A master engraver as well as a poet, Blake's illuminated books unite both talents in the exposition of his unique inner vision.  Indeed, as the introduction to the Blake Trust edition states, "Jerusalem is as epic in its range of graphic techniques as it is in its poetry", and this edition includes full color reproductions of the original's 100 pages, as well as a transcription of the text with notes and commentary, all necessary both to experience the full effect of Blake's work and to even begin to understand the uncanny processions of shadows and spectres and emanations.  The center of the epic is the giant Albion, who is simultaneously Adam and England, who, himself sickened, sickens the world.

     He hath leagued himself with robbers!  he hath studied the arts
     Of unbelief!  Envy hovers over him!  his Friends are his abhorrence!
     Those who give their lives for him are despised!
     Those who devour his soul, are taken into his bosom!

Albion's sons are simultaneously the tribes of Israel and the bishoprics of England, whom Blake portrays as descending into bestial idolatry

     Destroying by selfish affections the things that they most admire.

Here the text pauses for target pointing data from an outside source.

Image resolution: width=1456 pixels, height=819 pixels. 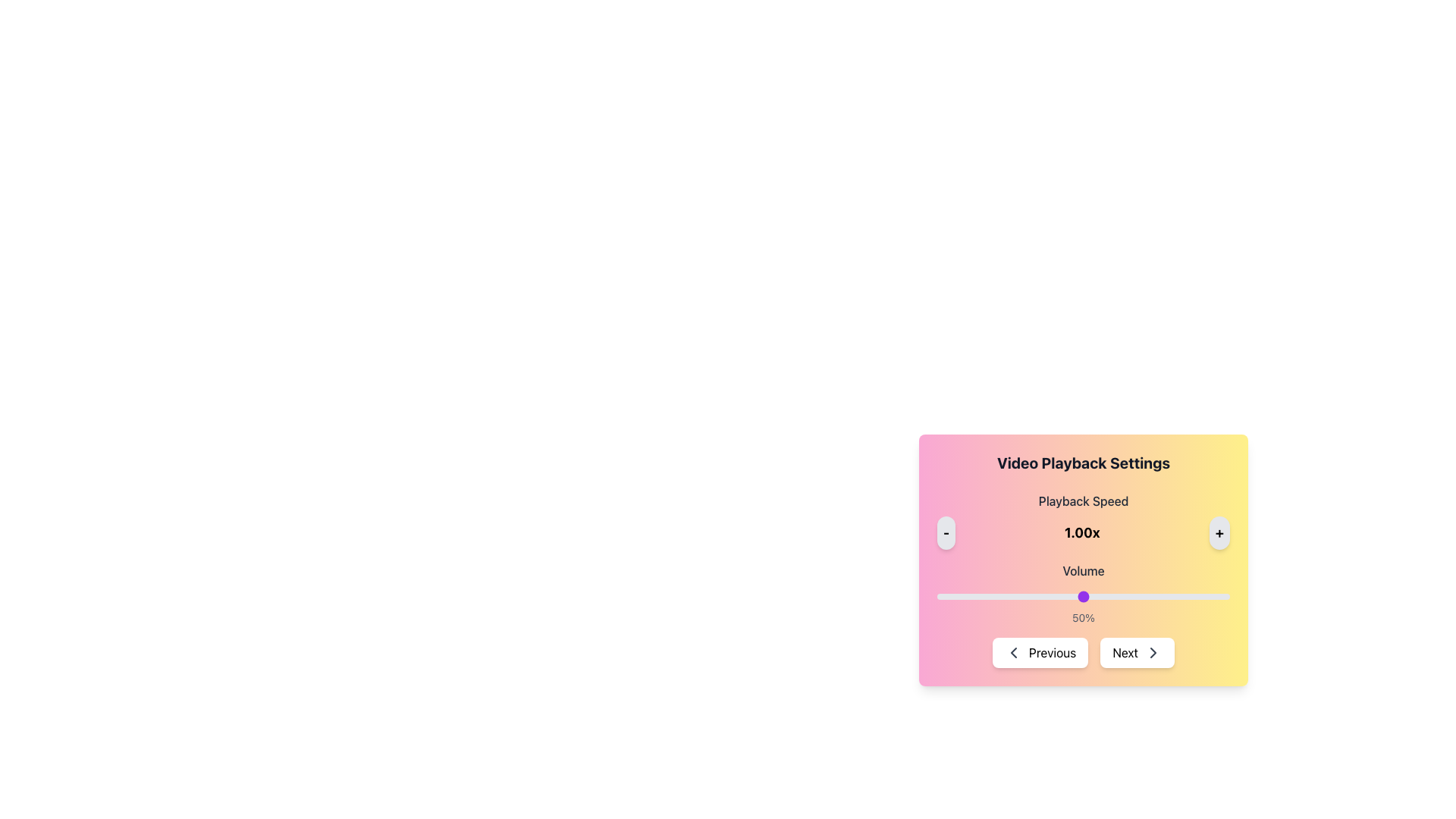 I want to click on the volume slider, so click(x=1182, y=595).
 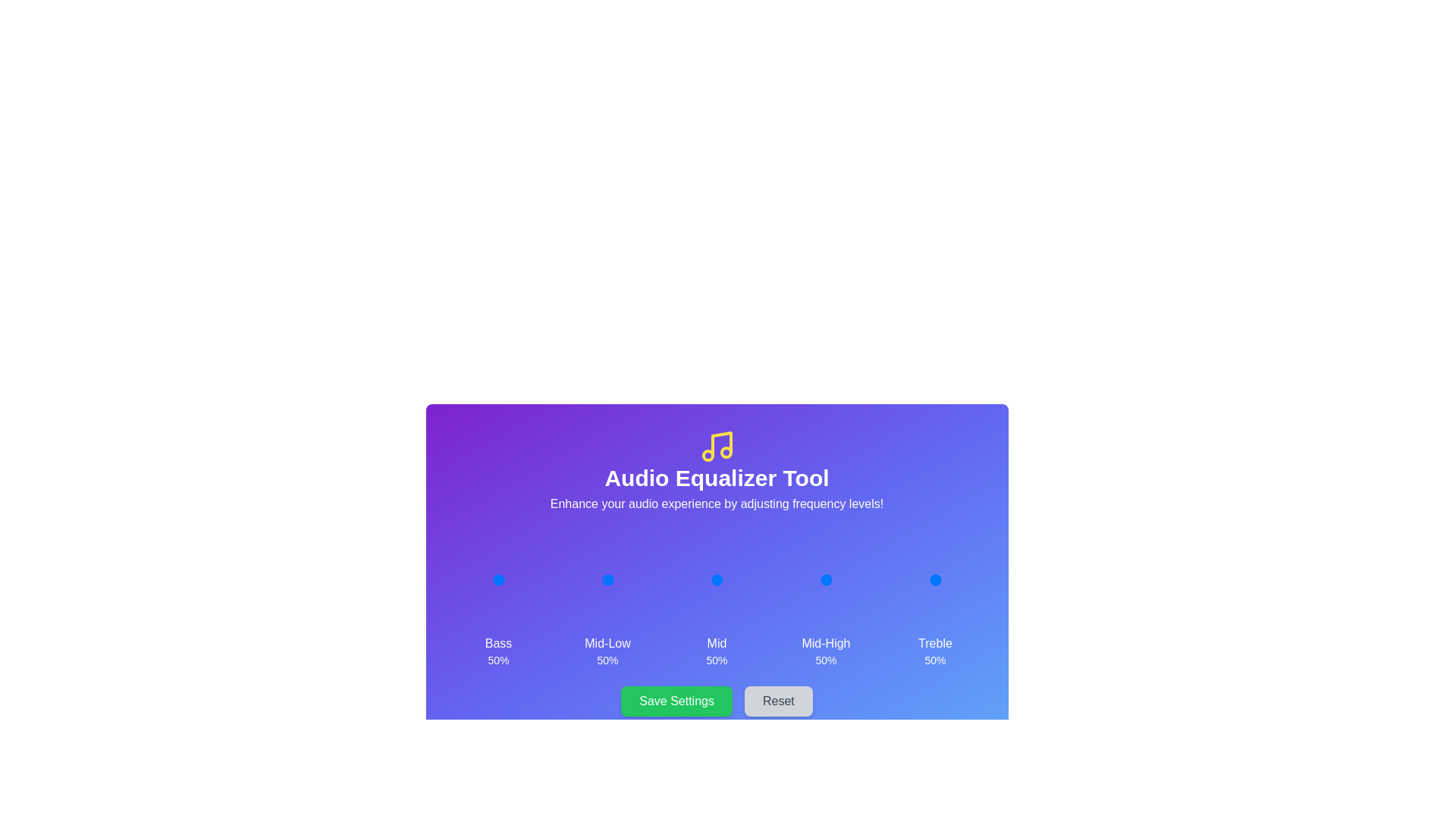 What do you see at coordinates (623, 579) in the screenshot?
I see `the 1 slider to 82%` at bounding box center [623, 579].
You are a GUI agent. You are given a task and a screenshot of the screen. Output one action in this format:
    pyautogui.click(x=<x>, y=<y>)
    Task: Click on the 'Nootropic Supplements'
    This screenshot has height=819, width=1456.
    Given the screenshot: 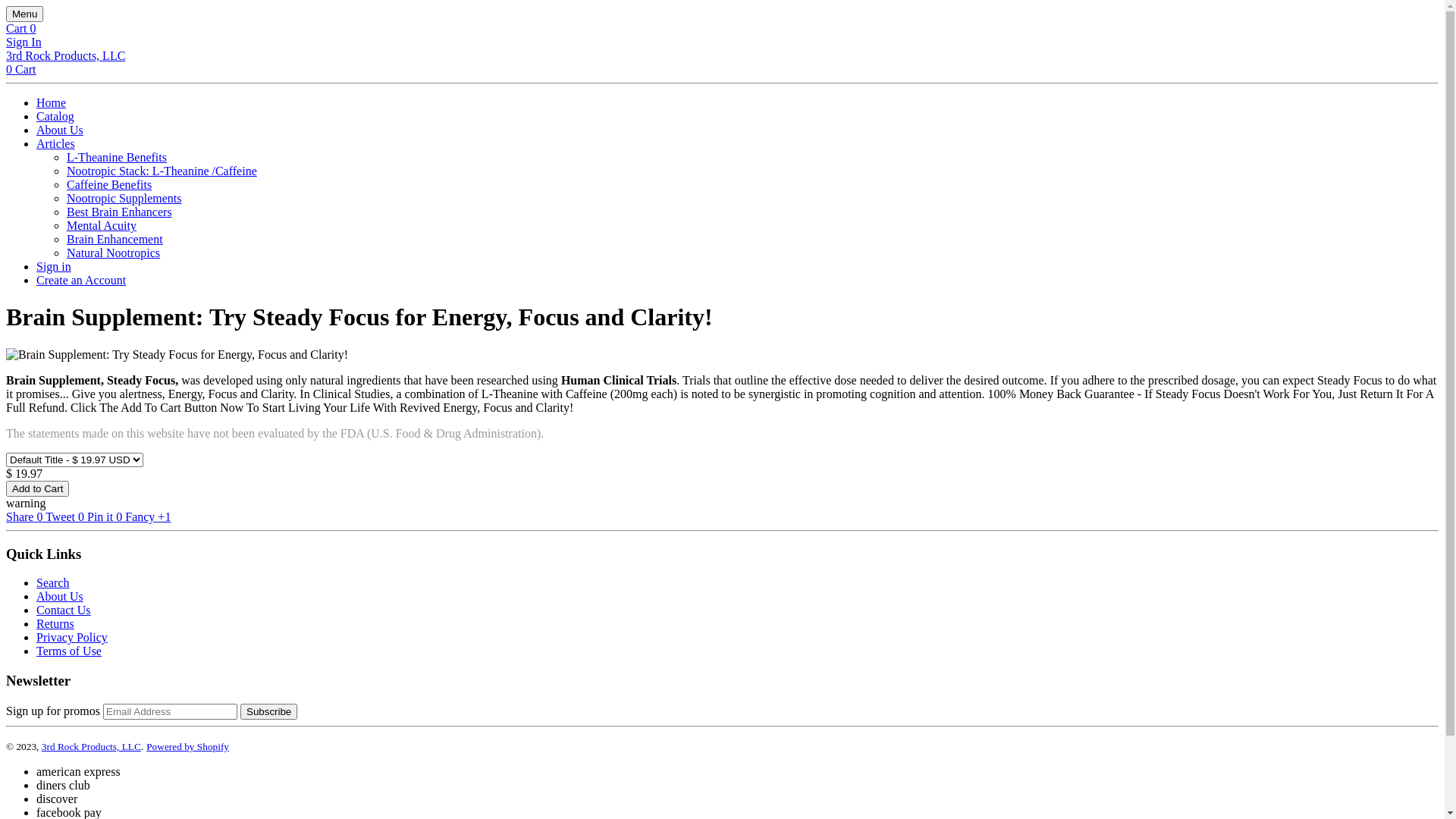 What is the action you would take?
    pyautogui.click(x=65, y=197)
    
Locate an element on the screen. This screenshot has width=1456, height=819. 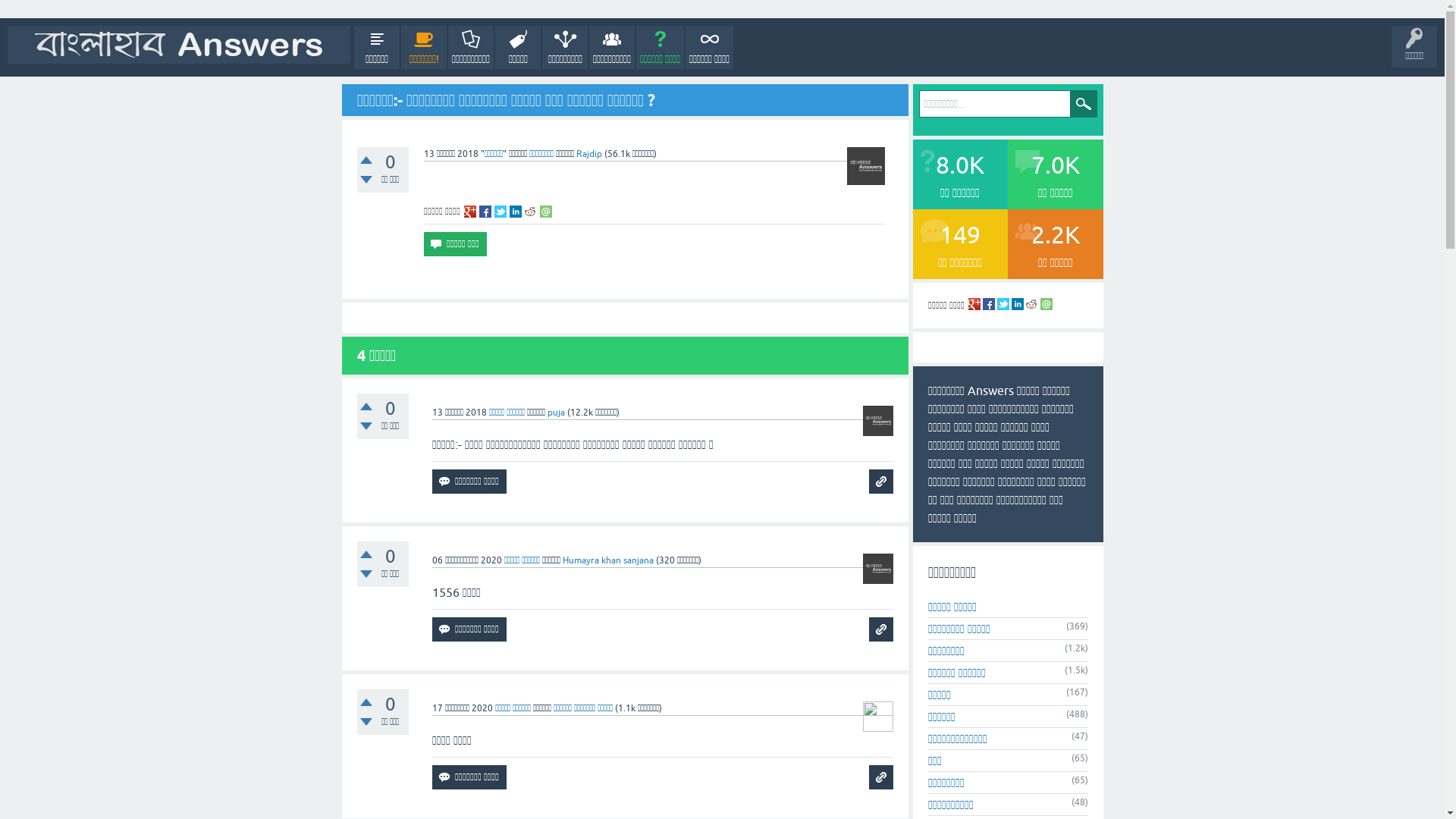
'Rajdip' is located at coordinates (588, 154).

In Blake's mythopoeia art, science, politics, and religion combine in a delirious mixture, full of double meanings and unexpected associations.  Nineteenth century England becomes the biblical Babylon:

     The Walls of Babylon are the Souls of Men : her Gates the Groans
     of Nations : her Towers are the Miseries of once happy Families.
     Her Streets are paved with Destruction, her Houses built with Death
     Her Palaces with Hell & the Grave ; her Synagogues with Torments
     Of ever-hardening Despair squard & polishd with cruel skill
     Yet thou wast lovely as the summer cloud upon my hills
     When Jerusalem was thy heart's desire in times of youth & love.

If Blake condemns much of the modern world, he is scarcely less hostile to tradition, or any worldview which he sees as exalting reason over imagination, or law above grace.  Blake's mythic vision defines the cosmos in terms of coupled opposites, the state against the individual, matter against spirit, death against life.  And yet he always holds out hope for a reconciliation, or, at least, for conversion.

     For the Soldier who fights for Truth, calls his enemy his brother :
     They fight & contend for life, & not for eternal death!